Looking at the segment breakdown, NAFTA shipments grew 13.7% yr/yr to 673,000 while revenue grew 18.3% yr/yr to EUR19.07 bln. Adjusted EBIT jumped 50.6% yr/yr to EUR1.94 bln. U.S. market share increased 160 basis points to 12.9% while retail share increased 150 basis points to 12.7%. Shipment growth was recorded mostly due to all-new Ram 1500, Jeep Wrangler, and Jeep Cherokee models. EBIT growth took place due to higher volumes, positive mix and net pricing, which outweighed higher production and logistics costs. Adjusted EBIT margin improved to 10.2% from 8.0%.
Latin America shipments increased 7.9% yr/yr to 151,000 while net revenue declined 6.2% to EUR1.98 bln. Market share in Brazil increased 60 basis points to 18.2% while market share in Argentina grew 70 basis points to 12.7%. Shipment growth was driven by higher shipments to Brazil. Segment adjusted EBIT grew 40.7% to EUR83 mln due to higher volumes, positive pricing, and favorable mix. Adjusted EBIT margin improved to 4.2% from 2.8%.
Asia-Pacific shipments decreased 30.3% yr/yr to 46,000 while net revenue dropped 25.6% to EUR582 mln. The declines were due to weakness in the Chinese market and increased competition. The segment reported a pre-tax loss of EUR96 mln after reporting a pre-tax profit of EUR109 mln one year ago.
Europe, Middle East, and Africa shipments declined 4.2% to EUR273 mln. The decline was driven by lower Fiat volumes, which were partially offset by higher Jeep sales. European market share for passenger cars increased by 10 basis points to 6.3% while the share for light commercial vehicles declined 30 basis points to 10.6%. Net revenue declined 0.4% yr/yr to EUR4.96 bln. A favorable mix was offset by lower shipments and continued negative net pricing. Segment pre-tax loss totaled EUR25 mln, down from a profit of EUR127 mln reported one year ago.

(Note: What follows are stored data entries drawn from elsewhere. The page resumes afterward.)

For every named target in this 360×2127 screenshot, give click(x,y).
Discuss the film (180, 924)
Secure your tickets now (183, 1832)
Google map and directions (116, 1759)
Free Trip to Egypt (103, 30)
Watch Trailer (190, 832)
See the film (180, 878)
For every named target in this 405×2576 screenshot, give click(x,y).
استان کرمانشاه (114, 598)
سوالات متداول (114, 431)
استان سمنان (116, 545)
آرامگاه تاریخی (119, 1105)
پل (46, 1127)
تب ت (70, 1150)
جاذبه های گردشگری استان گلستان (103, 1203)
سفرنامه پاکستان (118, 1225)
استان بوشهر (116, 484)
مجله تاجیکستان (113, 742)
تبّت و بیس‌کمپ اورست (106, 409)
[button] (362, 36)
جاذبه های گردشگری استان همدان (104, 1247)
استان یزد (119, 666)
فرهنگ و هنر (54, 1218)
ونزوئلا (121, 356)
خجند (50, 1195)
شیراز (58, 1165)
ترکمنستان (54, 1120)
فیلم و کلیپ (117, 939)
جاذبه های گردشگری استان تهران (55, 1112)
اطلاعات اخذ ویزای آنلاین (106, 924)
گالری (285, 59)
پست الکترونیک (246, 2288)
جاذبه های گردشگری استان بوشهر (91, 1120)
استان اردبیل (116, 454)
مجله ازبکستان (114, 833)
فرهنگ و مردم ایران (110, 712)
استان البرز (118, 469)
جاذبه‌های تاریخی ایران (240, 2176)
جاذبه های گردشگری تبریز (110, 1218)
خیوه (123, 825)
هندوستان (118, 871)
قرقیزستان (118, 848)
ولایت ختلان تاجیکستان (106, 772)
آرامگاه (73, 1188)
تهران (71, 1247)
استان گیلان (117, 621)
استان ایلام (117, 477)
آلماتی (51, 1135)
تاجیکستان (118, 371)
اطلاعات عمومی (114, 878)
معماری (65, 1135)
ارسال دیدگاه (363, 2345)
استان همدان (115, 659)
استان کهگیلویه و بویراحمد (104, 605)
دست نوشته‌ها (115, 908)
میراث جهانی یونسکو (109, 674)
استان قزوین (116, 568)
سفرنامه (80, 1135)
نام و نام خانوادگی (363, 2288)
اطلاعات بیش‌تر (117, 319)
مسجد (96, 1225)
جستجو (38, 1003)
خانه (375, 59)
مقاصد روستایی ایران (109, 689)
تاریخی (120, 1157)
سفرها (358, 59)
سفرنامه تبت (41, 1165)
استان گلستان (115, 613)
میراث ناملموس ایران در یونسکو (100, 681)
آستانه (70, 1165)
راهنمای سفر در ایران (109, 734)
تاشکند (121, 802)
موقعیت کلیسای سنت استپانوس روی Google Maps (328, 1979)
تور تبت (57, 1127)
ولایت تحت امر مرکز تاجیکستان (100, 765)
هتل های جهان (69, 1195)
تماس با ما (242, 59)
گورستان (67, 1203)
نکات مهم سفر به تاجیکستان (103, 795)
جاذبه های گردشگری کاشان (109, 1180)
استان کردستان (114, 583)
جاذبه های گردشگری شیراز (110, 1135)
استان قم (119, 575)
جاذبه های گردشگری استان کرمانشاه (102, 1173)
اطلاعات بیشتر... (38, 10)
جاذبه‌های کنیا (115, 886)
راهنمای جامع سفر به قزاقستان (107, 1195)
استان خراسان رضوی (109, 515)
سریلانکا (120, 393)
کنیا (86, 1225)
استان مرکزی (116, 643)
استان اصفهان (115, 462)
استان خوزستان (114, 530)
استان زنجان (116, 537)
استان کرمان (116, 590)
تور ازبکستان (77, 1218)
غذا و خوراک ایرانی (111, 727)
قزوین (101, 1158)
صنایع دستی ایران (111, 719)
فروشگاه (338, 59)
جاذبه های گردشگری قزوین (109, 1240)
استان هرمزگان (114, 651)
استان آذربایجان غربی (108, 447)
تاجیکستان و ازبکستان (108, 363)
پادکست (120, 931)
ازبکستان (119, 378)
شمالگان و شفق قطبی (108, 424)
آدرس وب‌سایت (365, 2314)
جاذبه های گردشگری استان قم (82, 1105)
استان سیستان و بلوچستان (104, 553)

Maserati shipments fell 19.3% yr/yr to 8,800 while revenue fell 23.1% to EUR631 mln. Lower shipments in China and Europe outweighed a slight increase in North American shipments. Adjusted EBIT declined to EUR15 mln from EUR113 mln while adjusted EBIT margin weakened to 2.4% from 13.8%. The declines were due to lower volumes, market mix, and higher R&D costs.